● **GIVEN INSTRUCTION**
Copy out the text of every item below exactly, line by line, leaving out the pictures.

_ _ _ _

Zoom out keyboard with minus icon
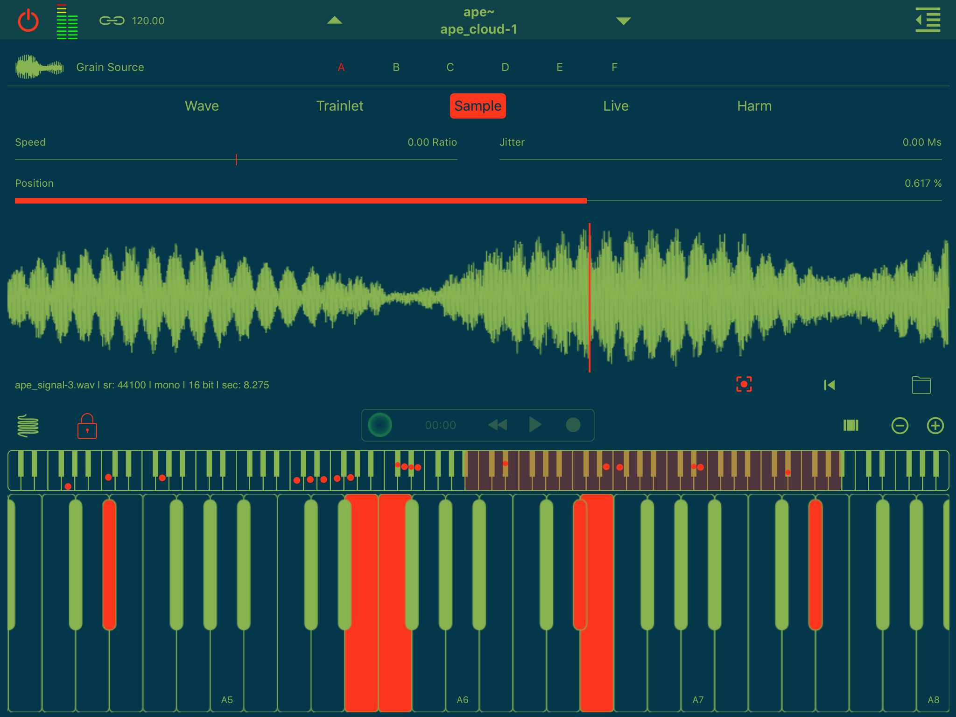(900, 425)
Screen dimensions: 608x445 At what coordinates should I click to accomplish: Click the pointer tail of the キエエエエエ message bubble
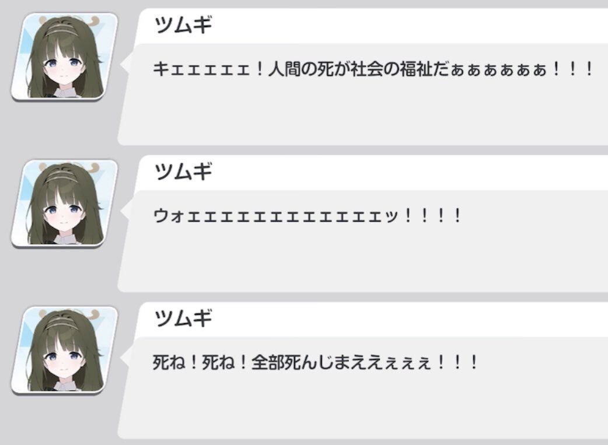pos(125,64)
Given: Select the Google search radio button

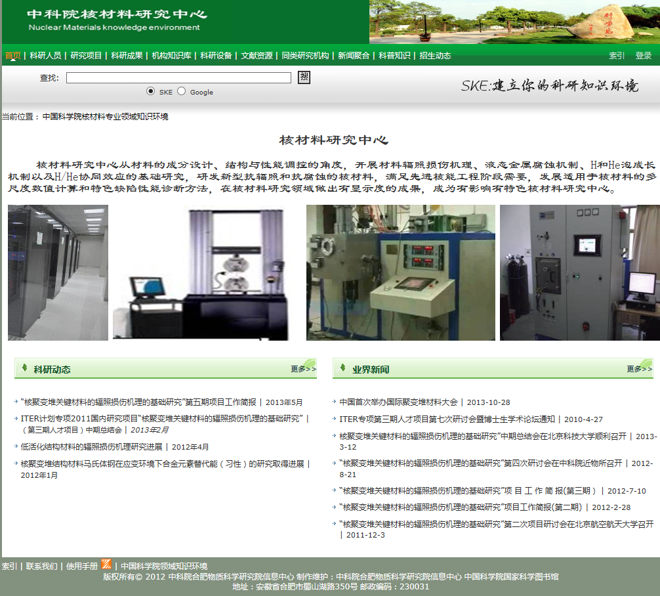Looking at the screenshot, I should coord(182,91).
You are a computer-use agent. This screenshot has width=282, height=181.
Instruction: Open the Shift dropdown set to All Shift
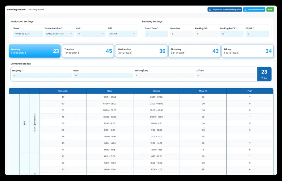tap(123, 34)
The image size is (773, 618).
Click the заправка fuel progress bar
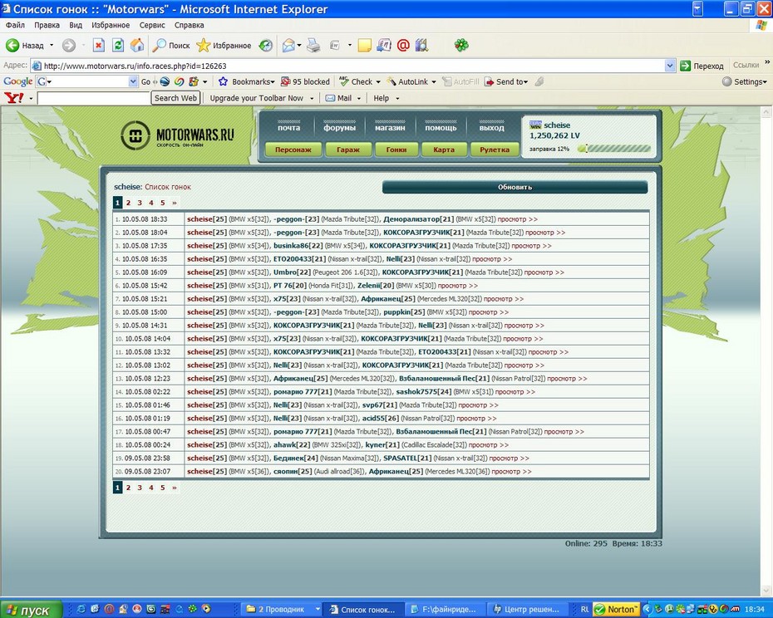(x=614, y=149)
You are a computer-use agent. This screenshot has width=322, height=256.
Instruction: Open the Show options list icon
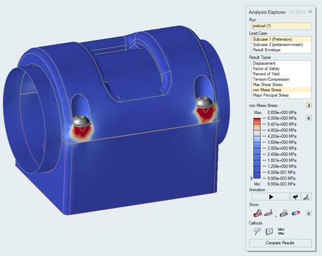308,213
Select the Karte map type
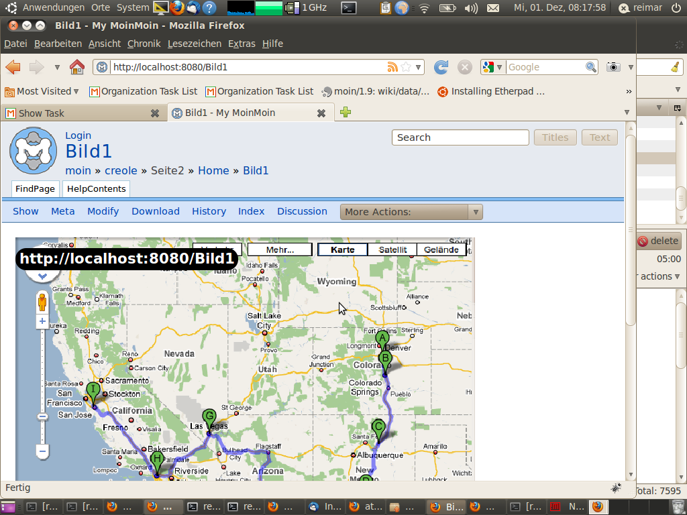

_ _ _ _

● **ANSWER BELOW**
Zoom out keyboard with minus icon
(900, 425)
Screen dimensions: 608x445 At what coordinates should I click to accomplish: Click the pointer tail of the キエエエエエ message bubble
pos(125,64)
Given: Select the Google search radio button

Looking at the screenshot, I should coord(182,91).
You are a computer-use agent. This screenshot has width=282, height=181.
Instruction: Open the Shift dropdown set to All Shift
tap(123, 34)
The image size is (773, 618).
Click the заправка fuel progress bar
(x=614, y=149)
You are a computer-use agent. This screenshot has width=322, height=256.
Instruction: Open the Show options list icon
308,213
Select the Karte map type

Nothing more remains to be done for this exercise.